*ABOUT THIS EXERCISE*
Could you repeat the records below exactly, leaving out any pictures?

[[ DATASET EXTRACT, beginning ]]

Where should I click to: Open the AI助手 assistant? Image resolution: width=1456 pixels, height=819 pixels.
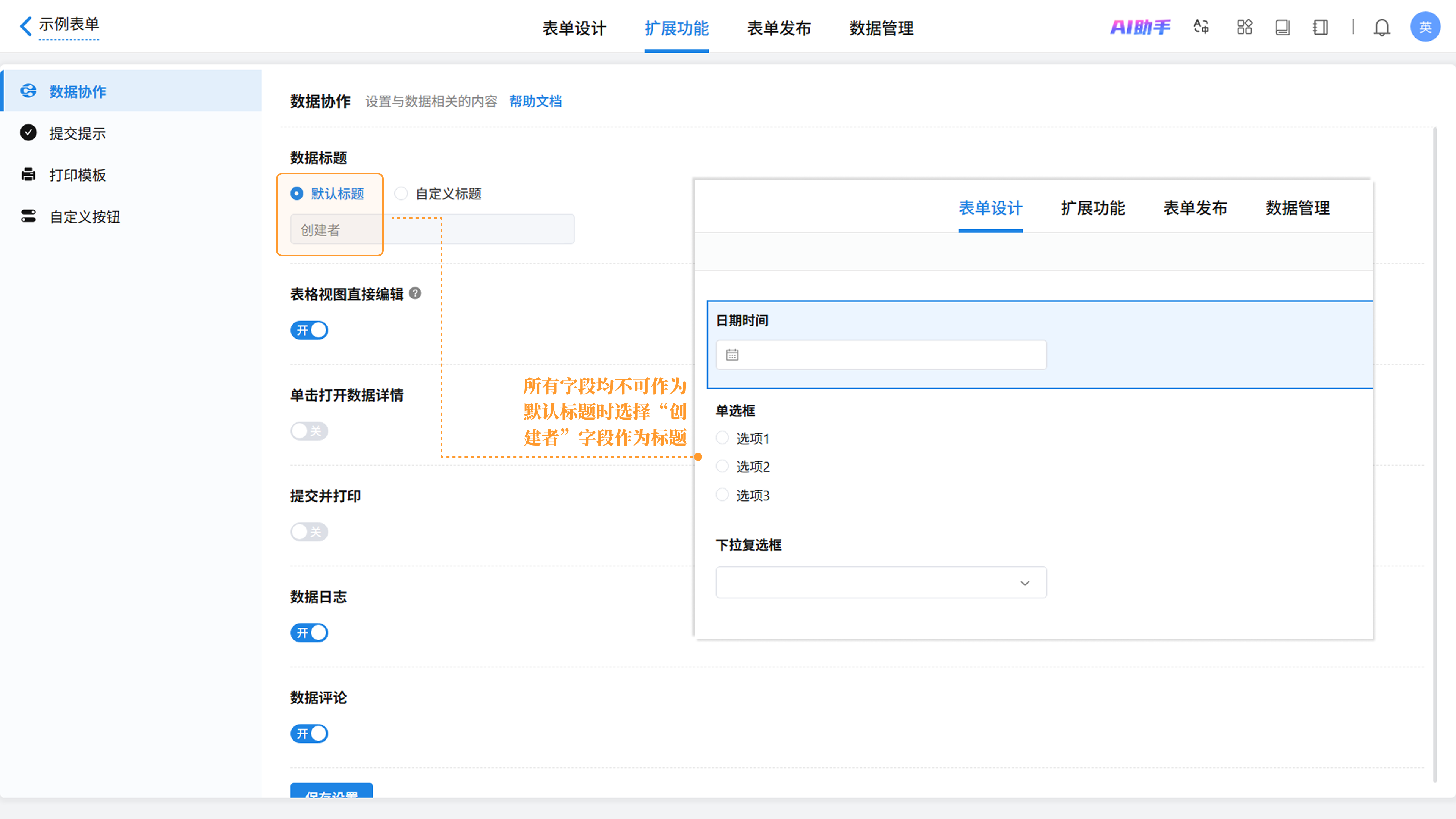coord(1140,27)
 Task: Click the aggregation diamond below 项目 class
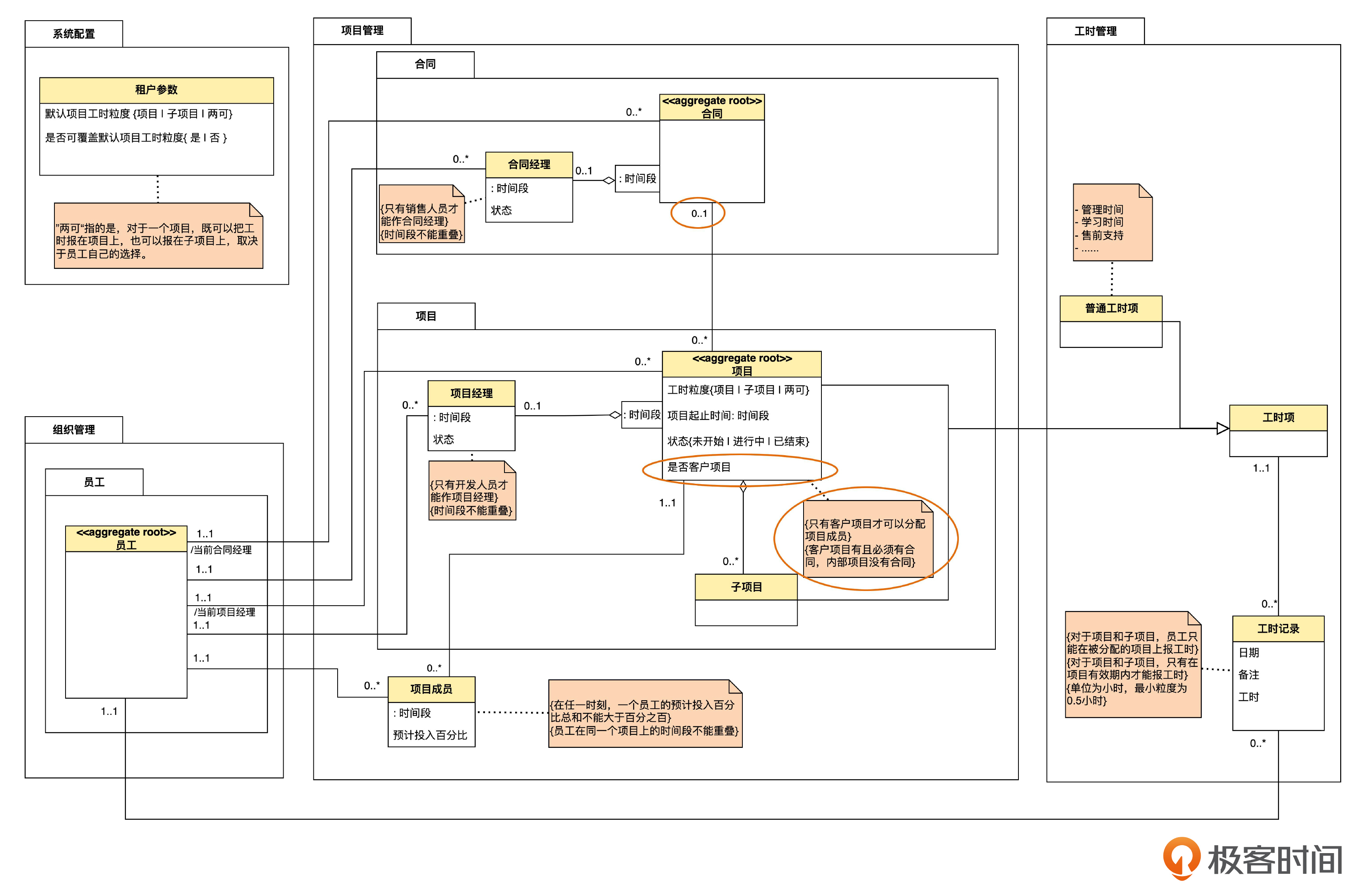tap(743, 487)
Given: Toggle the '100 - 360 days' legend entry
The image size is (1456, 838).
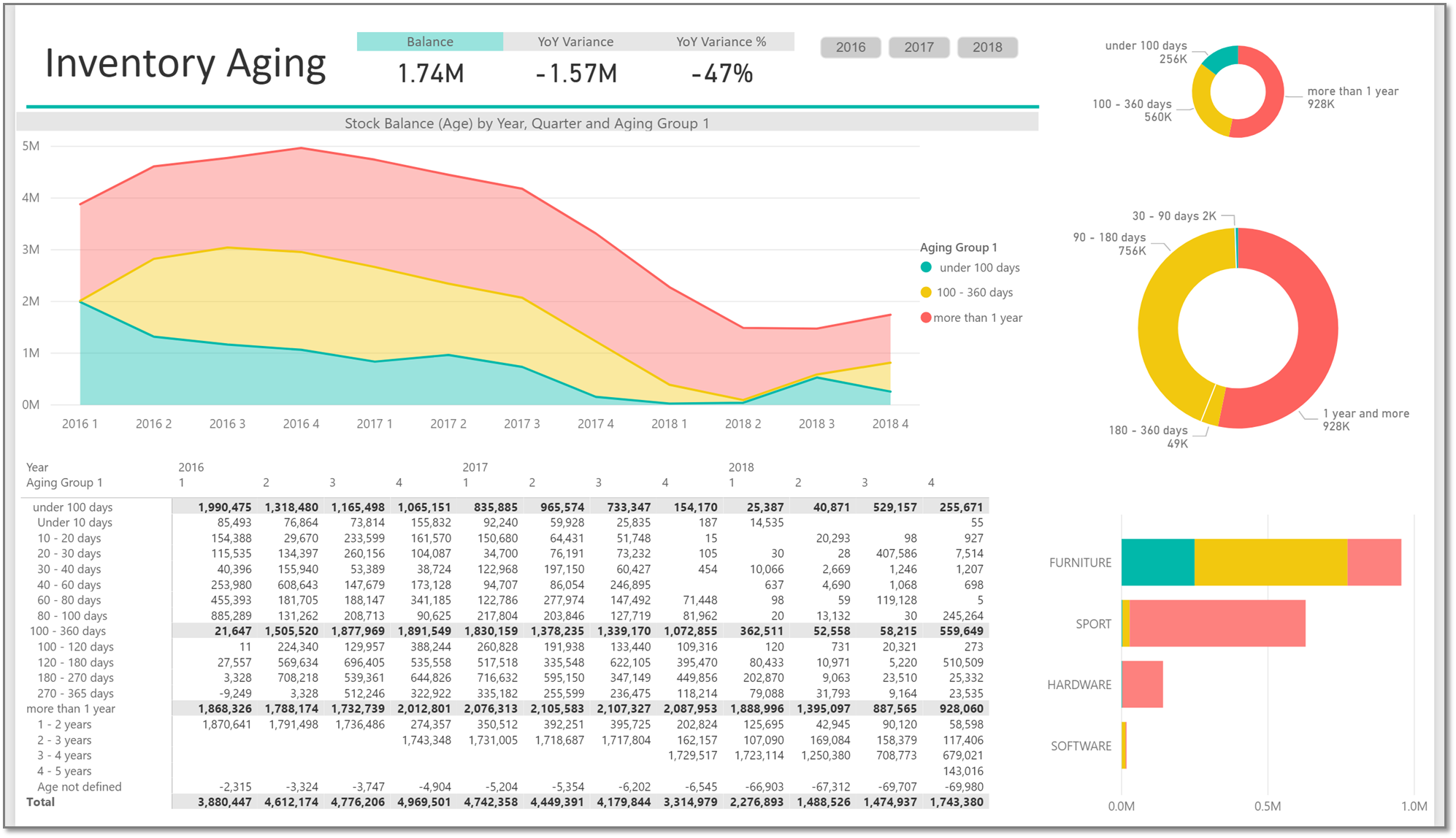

[[ DATASET EXTRACT, end ]]

*PROBLEM SOLUTION*
Where should I click to: Open the AI助手 assistant? Image resolution: width=1456 pixels, height=819 pixels.
coord(1140,27)
 Task: Click the aggregation diamond below 项目 class
tap(743, 487)
Given: Toggle the '100 - 360 days' legend entry
The image size is (1456, 838).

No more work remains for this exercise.